Speaking of market: I've been selling at the Saugerties Farmer's Market on Saturday and the Rosendale Market on Sunday. I love (when I'm not busy cursing and hating) my five days on the farm, but somehow it's the market days that are the treat at the end of the week. I feel like a rock star selling my purple topped turnips. I'm also selling at the High Falls Food Co-op. One of my favorite past-times is bickering with their produce manager, Ryan, and making him think I'm mad at him. Mostly I like doing this because the co-op, and Ryan in particular, is very easy to sell to. They're flexible and go out of their way to buy from local growers, which is challenging because us small growers can't be as consistent as enormous Cal-organic companies. The co-op, however, wants to support us local little guys and also provide their customers with the best produce possible. Seeing as Ryan chooses to deal with 30+ local organic farms, full of hard-headed, bitter, overworked local farmers instead of buying from one pleasant sales representative from an enormous Cal-organic company, why do I, Dave Siegel of Muddy Farm, enjoy tormenting him so? Dunno.

Okay, but before I lunge into what I'm taking to market, I should say that, yes, the greenhouse got finished. With the help of Aaron Phillip D'Orio and Captain Paul Alward and Crew, all went well and the greenhouse has been filled with plants and emptied many times over. however, for over a month it's been empty and I've been direct seeding stuff because it's just too hot in there and I really like planting in the field directly in the summer.
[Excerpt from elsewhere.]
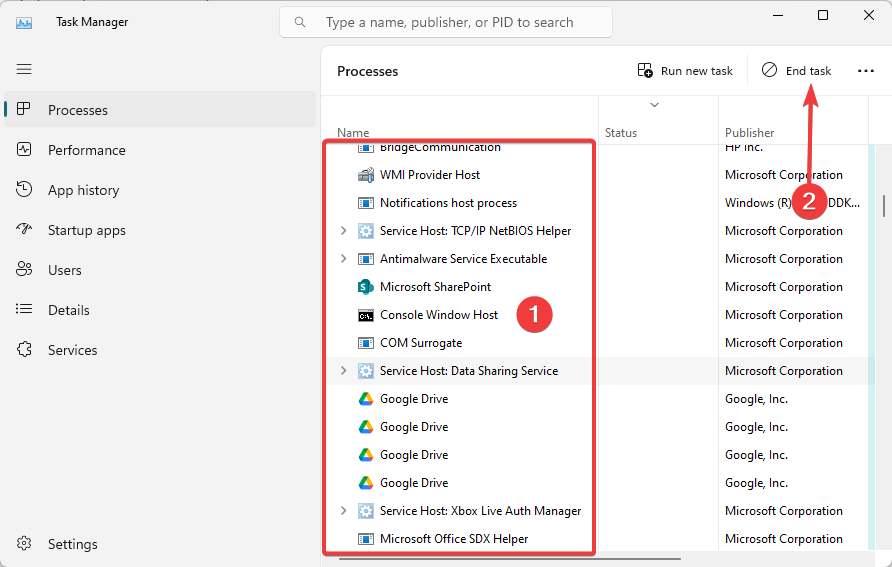Switch to App history page
The image size is (892, 567).
click(x=83, y=190)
And, on March 26 my box full of 60 baby laying hens arrived. They're now huge and enjoying their enormous fenced in area and coop. They should be laying eggs by September. I'm feeding them grain from Lightning Tree Farm, a local organic farm that grows and mixes a good blend of food. As most of you know, the cost of grain has been sky rocketing and is only going to get worse this Fall, so this local organic food costs a lot and I'm hoping to be able to sell all my eggs at the market directly instead of wholesale. I mentioned that I received 60 chickens in the mail. They came somewhere from out west and the mortality rate, I'm sorry to say, is generally huge for those poor things. I ordered mine from a hatchery called Privett, which has a good reputation. Of my 60 chickens that I ordered, I'm left with 61 and three ducks. I'll blog later about the odd chicken and three ducks, but I'm not going to do that now because those four animals get more attention than me and my vegetables and all the rest of the creatures around here. And so you're just gonna' have to wait. But, I'll tell you their names: Gordita, One-eye, Duckynowalky, shock and no-name. I know, that's five. Again, I'll blog about it later.
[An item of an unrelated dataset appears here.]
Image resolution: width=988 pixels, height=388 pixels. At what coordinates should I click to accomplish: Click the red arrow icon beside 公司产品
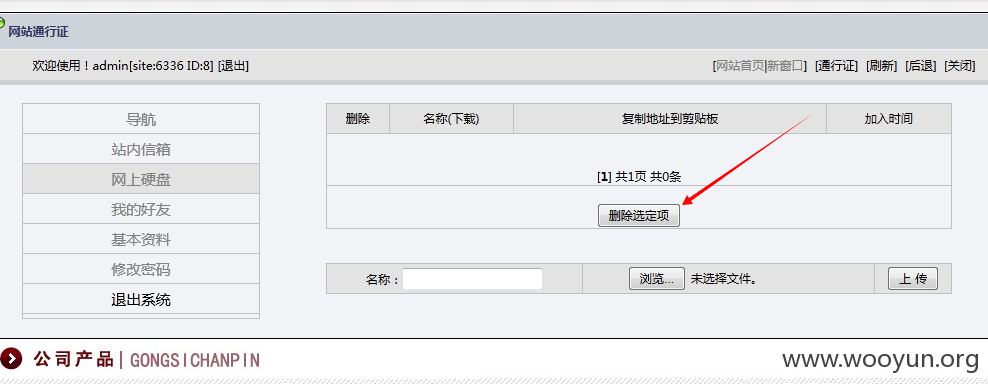[11, 360]
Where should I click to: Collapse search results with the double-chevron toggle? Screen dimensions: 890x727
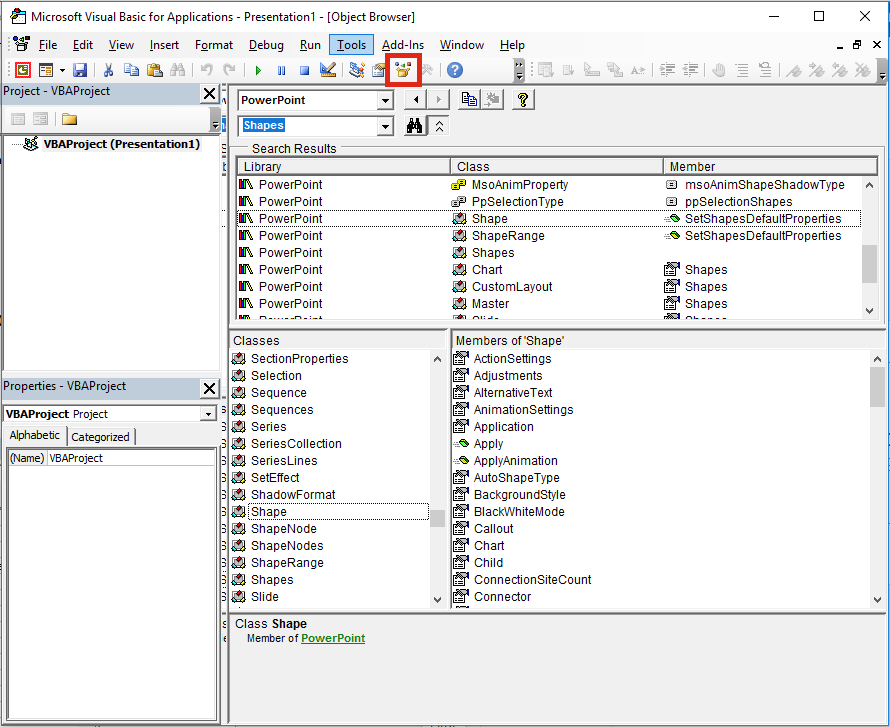point(439,126)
To finish other unfinished business: the deer fence is up and working. The cooler, with the Coolbot that UN Guy from the other side of the mountains invented works like a charm. Yeah, I have a cooler the size of a big walk-in closet and it's being cooled with a used 10,000 btu window AC unit that is hooked up to the Coolbot which confuses it so that it runs colder.
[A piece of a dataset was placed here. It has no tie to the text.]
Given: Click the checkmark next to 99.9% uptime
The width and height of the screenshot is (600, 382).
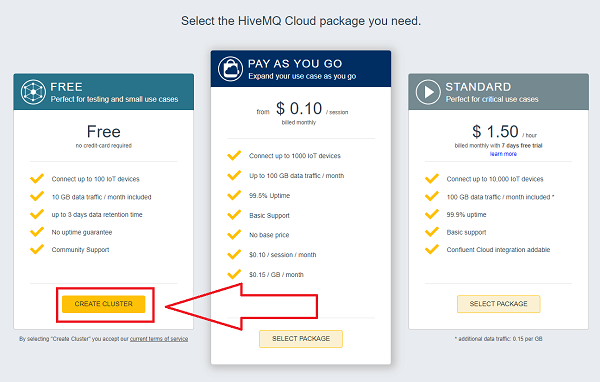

Okay. I'm tired now and market is tomorrow, so let me tell you what I'm bringing:

Salad mix (my main crop). This is a triple rinsed blend of baby lettuces, spicy and mild mustards, arugula, red Russian kale, Swiss chard and other weird things I can't think of now.
Sunflower Greens
Curly Kale
Red Russian Kale
Collard Greens
Swiss Chard
Baby Japanese turnips, which are awesome!
Romaine Lettuce...

and I think that's it. In the next few weeks, I hope I have beets, potatoes, tarragon, rosemary and most weeks I sell arugula separate from the salad mix.

That's it. No promises, but hopefully I'll give at least quick updates on what crops I'll have. That'll get boring, though, since it's not going to change that much until the tomato season comes around. And, yes, I'll tell the stories of Duckynowalky, Gordita, No-name, One-eye and Shock.